→ Action item:
Retype the whole listing below, character for character.

(Beginning of Data in this exercise)

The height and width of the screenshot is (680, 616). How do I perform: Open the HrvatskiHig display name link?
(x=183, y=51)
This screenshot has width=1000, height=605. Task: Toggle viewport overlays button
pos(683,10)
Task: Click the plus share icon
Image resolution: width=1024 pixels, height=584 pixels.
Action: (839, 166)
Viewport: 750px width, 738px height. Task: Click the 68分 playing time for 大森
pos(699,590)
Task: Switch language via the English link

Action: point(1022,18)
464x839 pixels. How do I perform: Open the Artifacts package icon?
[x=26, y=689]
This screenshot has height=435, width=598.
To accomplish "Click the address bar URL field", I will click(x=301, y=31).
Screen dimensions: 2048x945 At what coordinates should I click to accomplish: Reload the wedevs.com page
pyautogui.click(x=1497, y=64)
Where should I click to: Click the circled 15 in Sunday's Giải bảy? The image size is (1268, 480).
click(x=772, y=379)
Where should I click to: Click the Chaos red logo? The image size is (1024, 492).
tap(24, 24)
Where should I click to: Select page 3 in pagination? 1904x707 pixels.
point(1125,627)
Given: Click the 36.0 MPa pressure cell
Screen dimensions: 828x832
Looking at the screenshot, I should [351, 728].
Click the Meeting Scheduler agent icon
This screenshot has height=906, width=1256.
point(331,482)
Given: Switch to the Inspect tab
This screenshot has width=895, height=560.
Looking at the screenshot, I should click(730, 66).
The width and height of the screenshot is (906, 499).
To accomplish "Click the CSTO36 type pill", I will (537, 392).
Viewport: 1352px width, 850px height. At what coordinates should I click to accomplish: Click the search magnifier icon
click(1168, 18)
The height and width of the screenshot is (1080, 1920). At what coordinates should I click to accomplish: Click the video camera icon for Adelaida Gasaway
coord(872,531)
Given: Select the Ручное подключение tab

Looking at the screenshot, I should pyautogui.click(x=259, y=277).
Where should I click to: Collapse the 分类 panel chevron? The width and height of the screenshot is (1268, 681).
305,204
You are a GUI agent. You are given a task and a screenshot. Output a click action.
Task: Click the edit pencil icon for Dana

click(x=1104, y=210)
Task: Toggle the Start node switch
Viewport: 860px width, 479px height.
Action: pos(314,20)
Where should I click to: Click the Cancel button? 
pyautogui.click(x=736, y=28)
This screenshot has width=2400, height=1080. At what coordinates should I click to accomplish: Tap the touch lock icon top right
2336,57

(End of Data in this exercise)

→ Output of the exercise:
The height and width of the screenshot is (680, 616). How do I perform: Open the HrvatskiHig display name link?
(x=183, y=51)
This screenshot has width=1000, height=605. Task: Toggle viewport overlays button
pos(683,10)
Task: Click the plus share icon
Image resolution: width=1024 pixels, height=584 pixels.
Action: (839, 166)
Viewport: 750px width, 738px height. Task: Click the 68分 playing time for 大森
pos(699,590)
Task: Switch language via the English link

Action: point(1022,18)
464x839 pixels. How do I perform: Open the Artifacts package icon?
[x=26, y=689]
This screenshot has height=435, width=598.
To accomplish "Click the address bar URL field", I will click(x=301, y=31).
Screen dimensions: 2048x945 At what coordinates should I click to accomplish: Reload the wedevs.com page
pyautogui.click(x=1497, y=64)
Where should I click to: Click the circled 15 in Sunday's Giải bảy? The image size is (1268, 480).
click(x=772, y=379)
Where should I click to: Click the Chaos red logo? The image size is (1024, 492).
tap(24, 24)
Where should I click to: Select page 3 in pagination? 1904x707 pixels.
point(1125,627)
Given: Click the 36.0 MPa pressure cell
Screen dimensions: 828x832
Looking at the screenshot, I should [351, 728].
Click the Meeting Scheduler agent icon
This screenshot has height=906, width=1256.
point(331,482)
Given: Switch to the Inspect tab
This screenshot has width=895, height=560.
Looking at the screenshot, I should click(730, 66).
The width and height of the screenshot is (906, 499).
To accomplish "Click the CSTO36 type pill", I will (537, 392).
Viewport: 1352px width, 850px height. At what coordinates should I click to accomplish: Click the search magnifier icon
click(1168, 18)
The height and width of the screenshot is (1080, 1920). At what coordinates should I click to accomplish: Click the video camera icon for Adelaida Gasaway
coord(872,531)
Given: Select the Ручное подключение tab

Looking at the screenshot, I should pyautogui.click(x=259, y=277).
Where should I click to: Collapse the 分类 panel chevron? The width and height of the screenshot is (1268, 681).
305,204
You are a GUI agent. You are given a task and a screenshot. Output a click action.
Task: Click the edit pencil icon for Dana

click(x=1104, y=210)
Task: Toggle the Start node switch
Viewport: 860px width, 479px height.
Action: pos(314,20)
Where should I click to: Click the Cancel button? 
pyautogui.click(x=736, y=28)
This screenshot has width=2400, height=1080. At what coordinates should I click to accomplish: Tap the touch lock icon top right
2336,57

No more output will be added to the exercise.